The Government has also published guidance on shielding and protecting extremely vulnerable people from COVID-19. Shielding is a measure to protect people who are clinically extremely vulnerable by minimising all interaction. Those defined as extremely vulnerable may include some people with neurological conditons/symptoms:

  • People with specific cancers/undergoing specific cancer treatments
  • People with severe respiratory conditions
  • People with rare diseases and inborn errors of metabolism that significantly increase the risk of infections (such as SCID, homozygous sickle cell).
  • People on immunosuppression therapies sufficient to significantly increase risk of infection.
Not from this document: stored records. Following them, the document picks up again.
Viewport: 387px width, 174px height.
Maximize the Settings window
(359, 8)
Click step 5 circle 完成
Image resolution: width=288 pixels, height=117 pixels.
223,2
The NHS is writing to those deemed extremely vulnerable to provide them with information and advice.

 

We are aware of concerns amongst some of our members that there are some conditions which are not included in the list above, but ought to be. We are currently working out our response on this. Please note, however, that it is possible for people to register as extremely vulnerable, so that they’re able to able to ask for help e.g. getting deliveries of essential supplies like food. The registration page says that if unsure whether your medical condition makes you extremely vulnerable, to register anyway.

 

More generic (non-neuro related) sources of information and support are detailed in the NCVO’s your organisation and coronavirus information.

 

Our member support initiatives

Together with the Brain and Spine Foundation, we have established a ‘Neuro COVID-19 response forum’. The purpose of the forum is to provide peer support to one another, share the latest information and advice for people with neurological conditions as this comes through, and ideally to provide a space to align messaging/activity where possible.

 

Neurological Alliance member organisations should have received a link to join the forum via our latest newsletter. If not, or if you are having difficulty accessing the forum, please get in touch: info@neural.org.uk.

 

We are also keen to help amplify the information you’re putting out on twitter, and are using a Twitter hashtag: #NeuroCOVID19 to facilitate this. Please use this on anything coronavirus related that you want to draw to our attention, so we can re-tweet.

 

Our COVID-19 related policy and campaigning work

The Neurological Alliance has written to NICE about our concerns relating to their new rapidly produced guideline on the management of patients in critical care. This guideline states that the Clinical Frailty Scale should be used to assess patients to determine whether to offer critical care, without regard to age. We share sector concerns expressed by others (including our friends over at The Embracing Complexity Coalition) about the use of this scale. As it is written, the guideline fails to acknowledge that people with complex needs (e.g. autism, acquired brain injury, learning disability) could get a high score on the CFS as a result of their need for support with daily living even if they are otherwise healthy. This risks them being denied life-saving treatment.

 

Update 27/03/20: NICE has now updated its guidance to say that the scale should not be used in certain groups including those with learning disability and cerebral palsy.

 

The Neurological Alliance is supporting an NCVO campaign for Government to a financial support package for the voluntary sector, to provide the support they need to continue their vital work, at a time of critical funding need. We have written to some friendly MPs asking them to lend their support, and we are also supporting the campaign via social media. Boris Johnston has confirmed that he is working with the Secretary of State on a package, though no details have been announced as of yet.